Luxury apartments in Downtown Reykjavík Remain Unsold Skip to content

Luxury apartments in Downtown Reykjavík Remain Unsold

Housing construction in Reykjavík has not been according to demand for the past few years, according to Minister of Finance Bjarni Benediktsson, RÚV reports. Bjarni feels that enough large and expensive apartments have now been built. Many new apartment buildings that have risen in downtown Reykjavík in recent years now stand empty.

Hildigunnur Haraldsdóttir, architect and one of the owners of an apartment complex at Tryggvagata 13 that’s situated in the city’s centre, stated in a recent interview that the supply of apartments now far exceeds demand. She says that she and the team behind Tryggvagata 13 originally sought to build more modestly sized apartments for first-time buyers, only for the city of Reykjavík to deny them this due to the high cost of building downtown.

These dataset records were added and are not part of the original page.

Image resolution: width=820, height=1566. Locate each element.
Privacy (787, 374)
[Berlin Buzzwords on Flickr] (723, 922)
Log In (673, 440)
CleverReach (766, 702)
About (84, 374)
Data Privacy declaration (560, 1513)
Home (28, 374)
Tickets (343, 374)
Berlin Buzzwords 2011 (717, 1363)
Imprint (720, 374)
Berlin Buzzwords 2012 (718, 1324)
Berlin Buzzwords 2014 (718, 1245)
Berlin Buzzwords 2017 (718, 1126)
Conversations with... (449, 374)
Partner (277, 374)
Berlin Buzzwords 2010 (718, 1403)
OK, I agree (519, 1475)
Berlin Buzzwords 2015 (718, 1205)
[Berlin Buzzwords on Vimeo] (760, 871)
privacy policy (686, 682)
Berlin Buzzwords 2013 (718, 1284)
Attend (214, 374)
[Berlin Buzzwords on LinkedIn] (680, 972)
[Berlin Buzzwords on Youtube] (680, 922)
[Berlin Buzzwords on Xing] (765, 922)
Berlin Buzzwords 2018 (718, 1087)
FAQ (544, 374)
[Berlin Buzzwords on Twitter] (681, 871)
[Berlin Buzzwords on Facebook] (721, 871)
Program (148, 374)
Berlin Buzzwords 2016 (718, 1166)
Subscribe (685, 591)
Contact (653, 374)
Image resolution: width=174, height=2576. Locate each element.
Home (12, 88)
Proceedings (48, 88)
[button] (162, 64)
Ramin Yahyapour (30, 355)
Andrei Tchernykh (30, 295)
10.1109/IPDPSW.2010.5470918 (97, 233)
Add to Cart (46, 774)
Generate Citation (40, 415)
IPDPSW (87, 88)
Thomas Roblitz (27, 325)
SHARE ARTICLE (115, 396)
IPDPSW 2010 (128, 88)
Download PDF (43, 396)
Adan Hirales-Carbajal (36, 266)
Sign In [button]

Bjarni Benediktsson, explains that these big and expensive luxury apartments perhaps haven’t been meeting the real demand of people. However he doesn’t consider the problem serious, adding that “this seems to be a manageable project if we follow the propositions and advice we’ve now received,” he says.

Sigurborg Ósk Haraldsdóttir, the head of Reykjavík city’s Office of Property Management and Economic Development, is not worried about the future. “The numbers show us that we’re also building more small apartments,” she says. “And there hasn’t been as much talk about those apartments, simply because they’ve been selling more easily,” adding that she’s “confident that we’ll eventually reach equilibrium.”

In the last few years, there has been a public outcry for new apartments, resulting in numerous new projects. In addition to new apartment complexes, the city has made a concerted effort to compact settlement by allowing people to turn their garages into small apartments. This move has been welcomed, but might come with its own set of problems, says supreme court lawyer Sigurður Helgi Guðjónsson. In a recent interview, he explains that this might create far fewer new apartments than the city might hope for, and potentially increase problems and legal disputes concerning how to divide properties.